UK Zoo Successfully Hatches Endangered Spider Tortoise
May 1, 2018
The Paignton Zoo in Devon, United Kingdom, has successfully hatched a spider tortoise (Pyxis arachnoides), marking the first time a British zoo has successfully reared the endangered species. The single egg hatched after about 180 days of incubation on April 25, the fruits of hard work of the zoo and one of its keeper’s, Andrew Meek, who had came up with the husbandry protocol of the species, including mimicking natural seasonal changes and spraying the the tortoises with water to simulate rain, all based on field data and existing experiences from other collections.
with permission from luke harding
The spider tortoise hatchling is the first to be successfully hatched at a British zoo.
“This is a great achievement for all the team, but I must congratulate keeper Andrew Meek – this is an excellent example of the hard work, evidence-based husbandry and attention to detail that brings success,” Luke Harding, curator of lower vertebrates and invertebrates at the zoo said in a statement to The Independent.

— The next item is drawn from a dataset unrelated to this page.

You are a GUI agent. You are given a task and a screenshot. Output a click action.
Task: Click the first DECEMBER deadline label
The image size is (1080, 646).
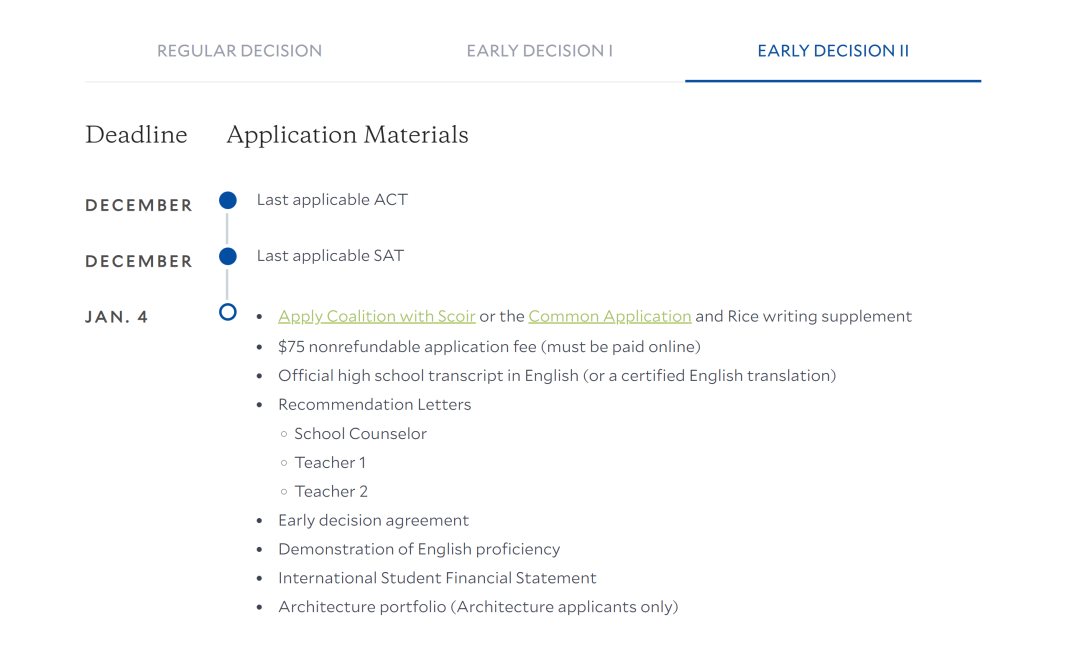[x=139, y=205]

“Andrew was the lead on this project and did all the hard work and research on how to cycle the animals and incubate the eggs, including the crucial cooling period.”
“Our success is down to the combination of particular husbandry and precise incubation. We also managed to deal with the complicated incubation process and changing the temperatures throughout."
“This species is not doing well in the wild. The more we can breed them and the more we can learn about their captive management and reproductive biology, the more we can contribute towards effective conservation measures in-situ.”
In addition to the hatchling, the zoo maintains a breeding collection of two males and two females ranging in age from 11 to 22 years, according to the Independent. It will be reared and then eventually sent to another zoo.
The spider tortoise (Pyxis arachnoides) is endemic to Madagascar, and its populations have been negatively affected by habitat loss and collection for food consumption and the international pet trade. It is listed as Critically Endangered by the IUCN and is one of only two species in the Pyxis genus.